* [Task to complete] Copy the material below, swapping "Locate each element" for "Find each element" in every line where it occurs and leaving everything else unchanged.

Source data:
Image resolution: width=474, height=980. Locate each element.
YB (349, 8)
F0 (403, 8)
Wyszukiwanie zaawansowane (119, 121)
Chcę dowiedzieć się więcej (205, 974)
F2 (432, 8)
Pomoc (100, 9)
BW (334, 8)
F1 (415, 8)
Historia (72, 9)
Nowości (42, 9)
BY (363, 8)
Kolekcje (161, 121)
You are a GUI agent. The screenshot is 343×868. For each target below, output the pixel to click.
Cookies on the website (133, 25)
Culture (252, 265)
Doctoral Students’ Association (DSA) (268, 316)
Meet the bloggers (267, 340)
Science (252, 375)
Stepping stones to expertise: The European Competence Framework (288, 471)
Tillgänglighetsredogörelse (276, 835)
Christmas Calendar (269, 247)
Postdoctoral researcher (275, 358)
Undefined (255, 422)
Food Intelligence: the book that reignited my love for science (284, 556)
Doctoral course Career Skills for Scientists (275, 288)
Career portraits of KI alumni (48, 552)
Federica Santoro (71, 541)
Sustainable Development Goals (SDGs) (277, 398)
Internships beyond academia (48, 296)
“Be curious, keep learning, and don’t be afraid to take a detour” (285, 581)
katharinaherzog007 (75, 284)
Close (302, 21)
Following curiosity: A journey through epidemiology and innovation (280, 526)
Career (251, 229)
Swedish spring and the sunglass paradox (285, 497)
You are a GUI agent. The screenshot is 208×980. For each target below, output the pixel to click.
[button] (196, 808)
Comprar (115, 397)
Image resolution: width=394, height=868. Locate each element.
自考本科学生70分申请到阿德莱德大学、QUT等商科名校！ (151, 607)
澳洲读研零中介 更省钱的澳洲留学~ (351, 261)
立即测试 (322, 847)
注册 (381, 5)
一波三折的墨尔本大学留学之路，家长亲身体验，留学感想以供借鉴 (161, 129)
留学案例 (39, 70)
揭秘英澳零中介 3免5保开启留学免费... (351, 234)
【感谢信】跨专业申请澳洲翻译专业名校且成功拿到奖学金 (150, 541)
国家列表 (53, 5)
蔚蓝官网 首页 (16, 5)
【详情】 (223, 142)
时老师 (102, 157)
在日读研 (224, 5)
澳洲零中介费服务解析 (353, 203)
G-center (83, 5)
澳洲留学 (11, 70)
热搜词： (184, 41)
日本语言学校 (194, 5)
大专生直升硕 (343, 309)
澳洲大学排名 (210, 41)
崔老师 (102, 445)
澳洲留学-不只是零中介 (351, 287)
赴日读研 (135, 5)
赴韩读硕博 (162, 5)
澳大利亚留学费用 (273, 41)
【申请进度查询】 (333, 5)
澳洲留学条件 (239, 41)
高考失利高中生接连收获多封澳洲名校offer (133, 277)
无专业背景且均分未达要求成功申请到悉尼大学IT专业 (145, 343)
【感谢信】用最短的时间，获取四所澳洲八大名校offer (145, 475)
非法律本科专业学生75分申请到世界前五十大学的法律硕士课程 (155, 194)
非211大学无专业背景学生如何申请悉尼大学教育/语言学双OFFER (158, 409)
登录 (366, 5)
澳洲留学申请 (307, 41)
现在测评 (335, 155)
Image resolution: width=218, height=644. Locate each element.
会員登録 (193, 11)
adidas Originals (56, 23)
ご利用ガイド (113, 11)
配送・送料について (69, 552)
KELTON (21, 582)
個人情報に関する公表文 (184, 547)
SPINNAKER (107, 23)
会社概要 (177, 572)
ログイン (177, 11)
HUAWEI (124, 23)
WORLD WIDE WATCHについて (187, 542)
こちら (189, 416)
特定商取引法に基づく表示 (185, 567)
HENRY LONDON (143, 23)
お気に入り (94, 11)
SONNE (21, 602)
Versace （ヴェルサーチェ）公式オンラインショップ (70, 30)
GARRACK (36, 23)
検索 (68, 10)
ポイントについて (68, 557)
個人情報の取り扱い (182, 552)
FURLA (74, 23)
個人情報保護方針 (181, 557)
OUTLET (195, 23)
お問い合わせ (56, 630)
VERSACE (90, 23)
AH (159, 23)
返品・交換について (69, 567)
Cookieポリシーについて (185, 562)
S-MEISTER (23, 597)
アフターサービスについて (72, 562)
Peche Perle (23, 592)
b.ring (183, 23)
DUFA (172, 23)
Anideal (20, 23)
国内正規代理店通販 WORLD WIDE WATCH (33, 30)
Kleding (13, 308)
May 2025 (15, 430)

* [Task result]
Image resolution: width=474, height=980. Find each element.
YB (349, 8)
F0 (403, 8)
Wyszukiwanie zaawansowane (119, 121)
Chcę dowiedzieć się więcej (205, 974)
F2 (432, 8)
Pomoc (100, 9)
BW (334, 8)
F1 (415, 8)
Historia (72, 9)
Nowości (42, 9)
BY (363, 8)
Kolekcje (161, 121)
You are a GUI agent. The screenshot is 343×868. For each target below, output the pixel to click.
Cookies on the website (133, 25)
Culture (252, 265)
Doctoral Students’ Association (DSA) (268, 316)
Meet the bloggers (267, 340)
Science (252, 375)
Stepping stones to expertise: The European Competence Framework (288, 471)
Tillgänglighetsredogörelse (276, 835)
Christmas Calendar (269, 247)
Postdoctoral researcher (275, 358)
Undefined (255, 422)
Food Intelligence: the book that reignited my love for science (284, 556)
Doctoral course Career Skills for Scientists (275, 288)
Career portraits of KI alumni (48, 552)
Federica Santoro (71, 541)
Sustainable Development Goals (SDGs) (277, 398)
Internships beyond academia (48, 296)
“Be curious, keep learning, and don’t be afraid to take a detour” (285, 581)
katharinaherzog007 (75, 284)
Close (302, 21)
Following curiosity: A journey through epidemiology and innovation (280, 526)
Career (251, 229)
Swedish spring and the sunglass paradox (285, 497)
You are a GUI agent. The screenshot is 208×980. For each target below, output the pixel to click.
[button] (196, 808)
Comprar (115, 397)
Image resolution: width=394, height=868. Find each element.
自考本科学生70分申请到阿德莱德大学、QUT等商科名校！ (151, 607)
澳洲读研零中介 更省钱的澳洲留学~ (351, 261)
立即测试 (322, 847)
注册 (381, 5)
一波三折的墨尔本大学留学之路，家长亲身体验，留学感想以供借鉴 (161, 129)
留学案例 (39, 70)
揭秘英澳零中介 3免5保开启留学免费... (351, 234)
【感谢信】跨专业申请澳洲翻译专业名校且成功拿到奖学金 (150, 541)
国家列表 (53, 5)
蔚蓝官网 首页 (16, 5)
【详情】 (223, 142)
时老师 (102, 157)
在日读研 (224, 5)
澳洲零中介费服务解析 (353, 203)
G-center (83, 5)
澳洲留学 (11, 70)
热搜词： (184, 41)
日本语言学校 (194, 5)
大专生直升硕 (343, 309)
澳洲大学排名 (210, 41)
崔老师 (102, 445)
澳洲留学-不只是零中介 (351, 287)
赴日读研 (135, 5)
赴韩读硕博 (162, 5)
澳大利亚留学费用 (273, 41)
【申请进度查询】 (333, 5)
澳洲留学条件 (239, 41)
高考失利高中生接连收获多封澳洲名校offer (133, 277)
无专业背景且均分未达要求成功申请到悉尼大学IT专业 (145, 343)
【感谢信】用最短的时间，获取四所澳洲八大名校offer (145, 475)
非法律本科专业学生75分申请到世界前五十大学的法律硕士课程 (155, 194)
非211大学无专业背景学生如何申请悉尼大学教育/语言学双OFFER (158, 409)
登录 (366, 5)
澳洲留学申请 (307, 41)
现在测评 (335, 155)
Image resolution: width=218, height=644. Find each element.
会員登録 (193, 11)
adidas Originals (56, 23)
ご利用ガイド (113, 11)
配送・送料について (69, 552)
KELTON (21, 582)
個人情報に関する公表文 (184, 547)
SPINNAKER (107, 23)
会社概要 (177, 572)
ログイン (177, 11)
HUAWEI (124, 23)
WORLD WIDE WATCHについて (187, 542)
こちら (189, 416)
特定商取引法に基づく表示 (185, 567)
HENRY LONDON (143, 23)
お気に入り (94, 11)
SONNE (21, 602)
Versace （ヴェルサーチェ）公式オンラインショップ (70, 30)
GARRACK (36, 23)
検索 (68, 10)
ポイントについて (68, 557)
個人情報の取り扱い (182, 552)
FURLA (74, 23)
個人情報保護方針 (181, 557)
OUTLET (195, 23)
お問い合わせ (56, 630)
VERSACE (90, 23)
AH (159, 23)
返品・交換について (69, 567)
Cookieポリシーについて (185, 562)
S-MEISTER (23, 597)
アフターサービスについて (72, 562)
Peche Perle (23, 592)
b.ring (183, 23)
DUFA (172, 23)
Anideal (20, 23)
国内正規代理店通販 WORLD WIDE WATCH (33, 30)
Kleding (13, 308)
May 2025 (15, 430)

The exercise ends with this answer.